Prime Minister Boris Johnson and his chief aide Dominic Cummings both claimed this week that having coronavirus had affected their eyesight.
With this in mind, many people may be keen to get their own eyes checked after recovering from the virus.
Lockdown restrictions in Scotland are set to begin easing on 28 May, with phase one of the route map allowing people to travel short distances for outdoor leisure and exercise and teachers returning to schools.
But when are opticians set to reopen? And what should you do if you have an eyecare emergency? Here’s what you need to know.
When did opticians close?
Opticians ceased running routine appointments when the country entered into lockdown on 23 March.
When will opticians be allowed to reopen?

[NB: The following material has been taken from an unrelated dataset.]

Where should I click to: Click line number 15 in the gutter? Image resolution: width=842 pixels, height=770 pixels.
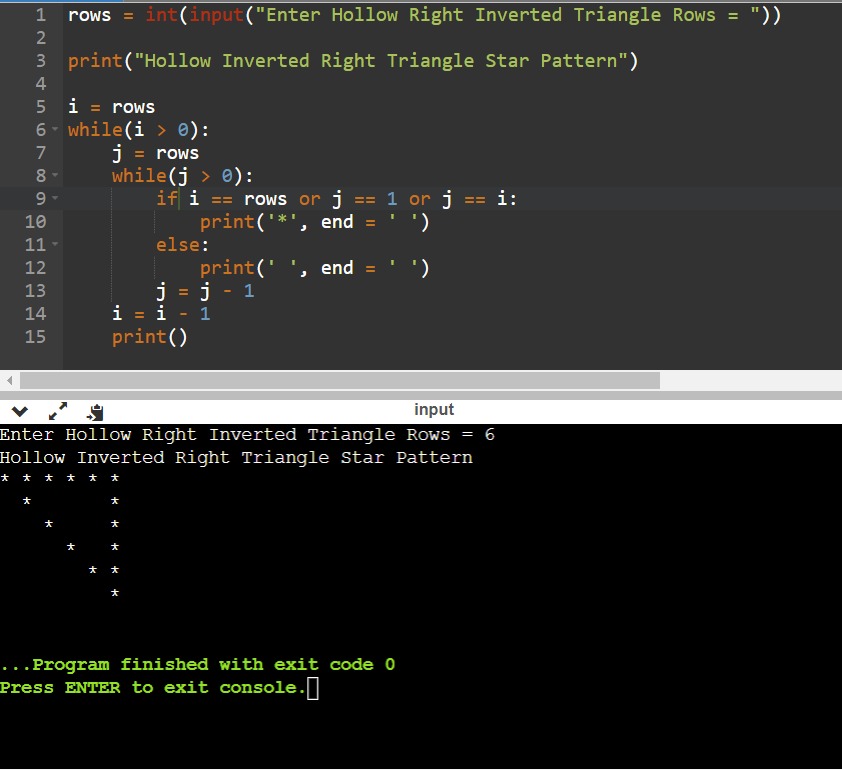point(35,337)
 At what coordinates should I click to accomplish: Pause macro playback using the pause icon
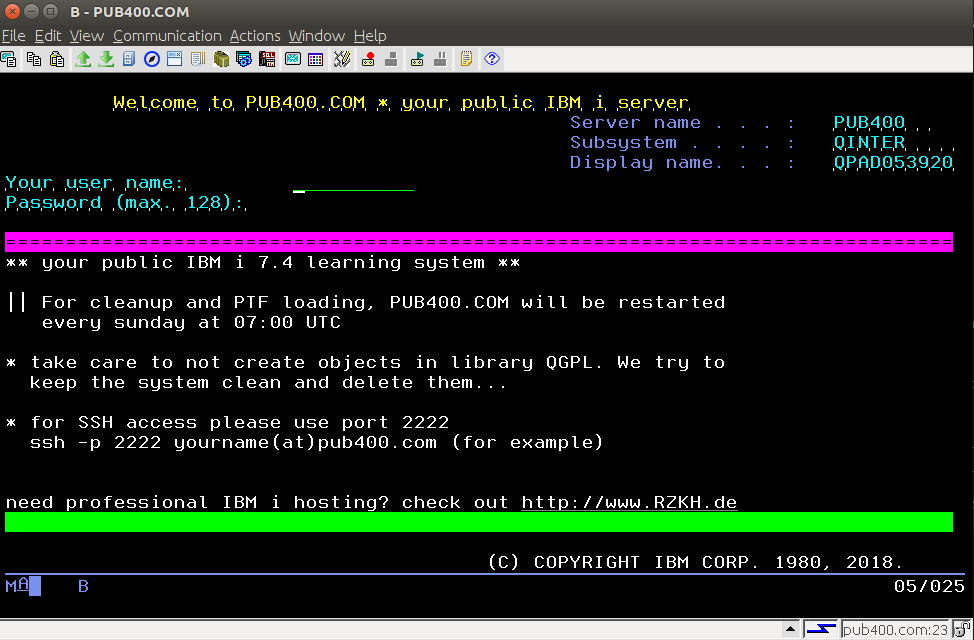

Although the Scottish Government has not yet said when opticians will be able to open for routine appointments, those who need access for urgent and essential eye care are still able to get help.

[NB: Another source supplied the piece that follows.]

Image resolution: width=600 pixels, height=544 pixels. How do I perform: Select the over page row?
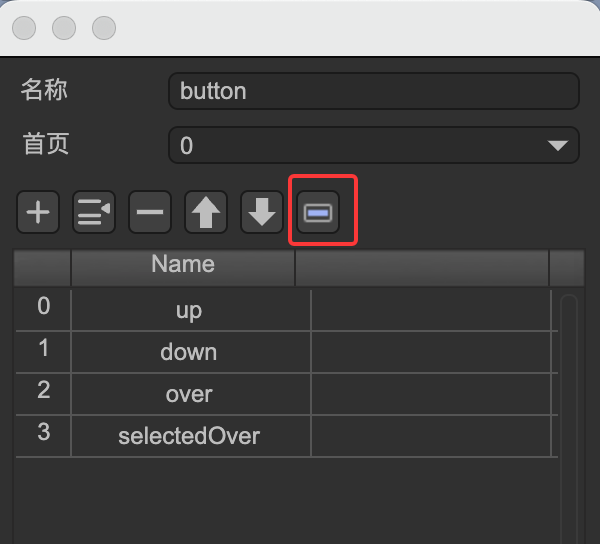tap(189, 394)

What do I do if I have an eye care emergency?
Many opticians are still operating for urgent and essential eye care.
Specsavers has suspended all routine eye appointments, but CEO John Perkins, said: “We will though still remain open to support people in the communities we work in if they need urgent or essential care.”
However, not all stores are open during this time and some of their stores have changed their normal working hours.
The Specsavers website explains that if you’re having any problems with your eyes, the best thing to do is to call your local store, who will ask you some questions about your symptoms and will be able to arrange either an essential appointment, over the phone or with their RemoteCare service.
They will then let you know whether you should come into store for an urgent appointment.
They may even refer to you to an eye emergency department. If you do need to come into store, the chain is following government guidelines to make this as safe as possible.
Vision Express, Asda Opticians and Boots Opticians have also remained open for urgent and emergency appointments, but again, not all branches are open.
You are advised to call your local branch if you have a problem, so the optician can assess your situation and whether or not you need to be seen face to face.
What is essential eye care?
This includes, but is not limited to appointments for patients who would not normally be considered to be emergencies, but where a delay in an examination could be detrimental to a patient’s sight or wellbeing.
This could include situations where patients have broken or lost their glasses or contact lenses and need a replacement pair to function.
What is urgent or emergency eye care?
This is where urgent clinical advice or intervention is needed, e.g. for red eye, contact lens discomfort, foreign objects, sudden change in vision, flashes and floaters, or where the patient has been advised to attend a practice by NHS 111 or another healthcare professional for urgent eye care.